I always say, if some nontrivial code compiles and runs on the first attempt, then you just haven't found the bugs yet.

GPT-4 is a fantastic collaboration tool for senior developers, who know what they want in detail and can review, verify and apply the output it generates.

Just yesterday I needed to write some detailed bash scripts. I'm no Linux guru but I know what I want and that was enough - in minutes I had a solid script that did everything I needed and wanted, something that would have taken much longer to hunt down through Google. And then I asked it about SQL, C#, AWS, Terraform, Rust and on and on and everything was high quality.

The only way I could have gained similar results without ChatGPT would have been to post all my questions to the dev slack channel and engage in hours long discussions with my colleagues.

corbulo|2 years ago

The standard should be higher for machines. Historically, they're inorganic tools.

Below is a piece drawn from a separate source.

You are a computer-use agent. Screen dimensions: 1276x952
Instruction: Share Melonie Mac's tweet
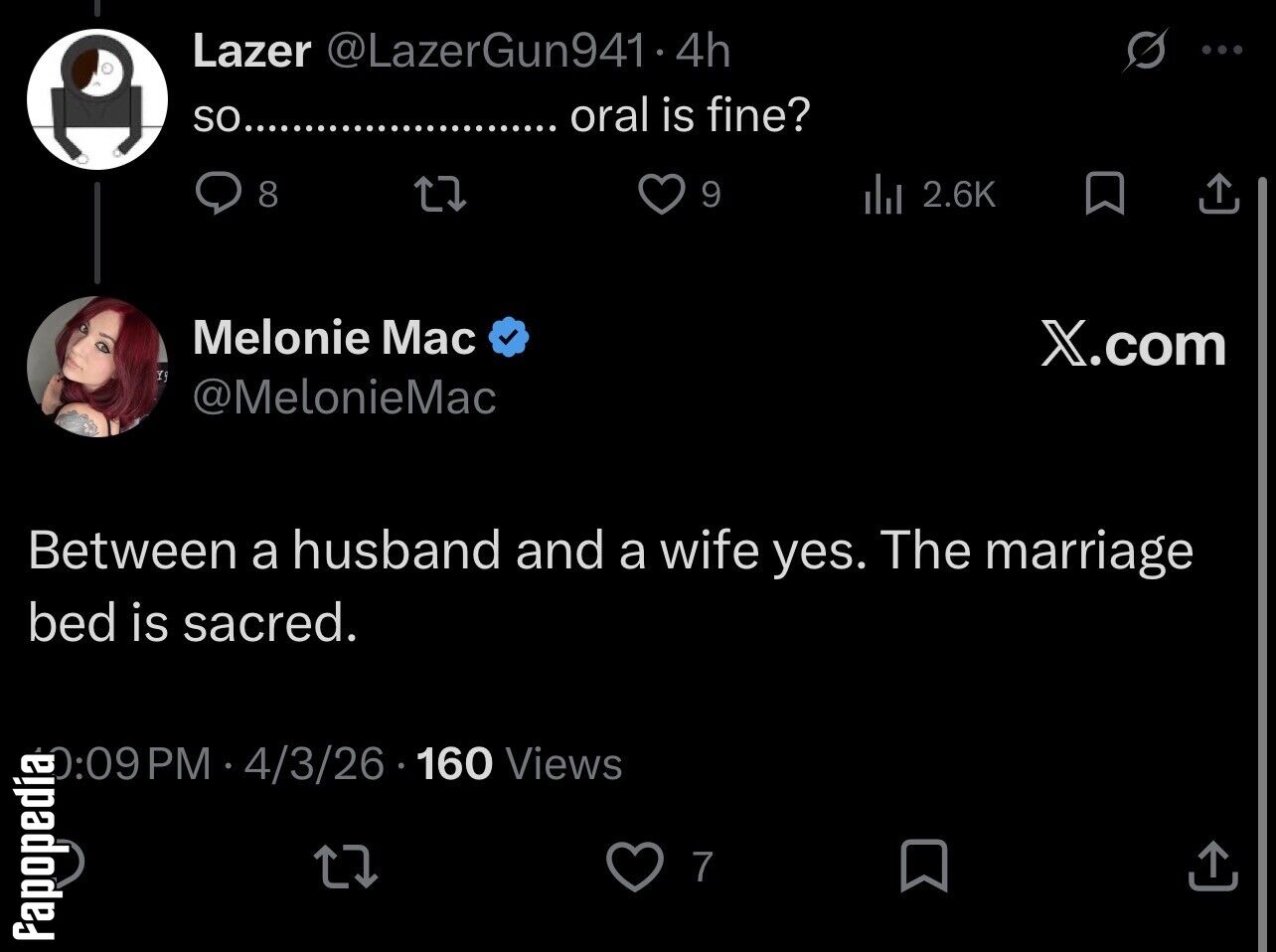click(x=1213, y=866)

If a hammer was only as dense as bone, would it be a good hammer?

stale2002|2 years ago

> would it be a good hammer?

Yes, it is possible that such a hammer would still be very useful, if that was the only available option.

Imperfect hammers can still be very very useful, when compared to having no hammers.

mdp2021|2 years ago

> that's what pretty much every person does

But the people who are relevant to the matter work to bring that beyond a minimum.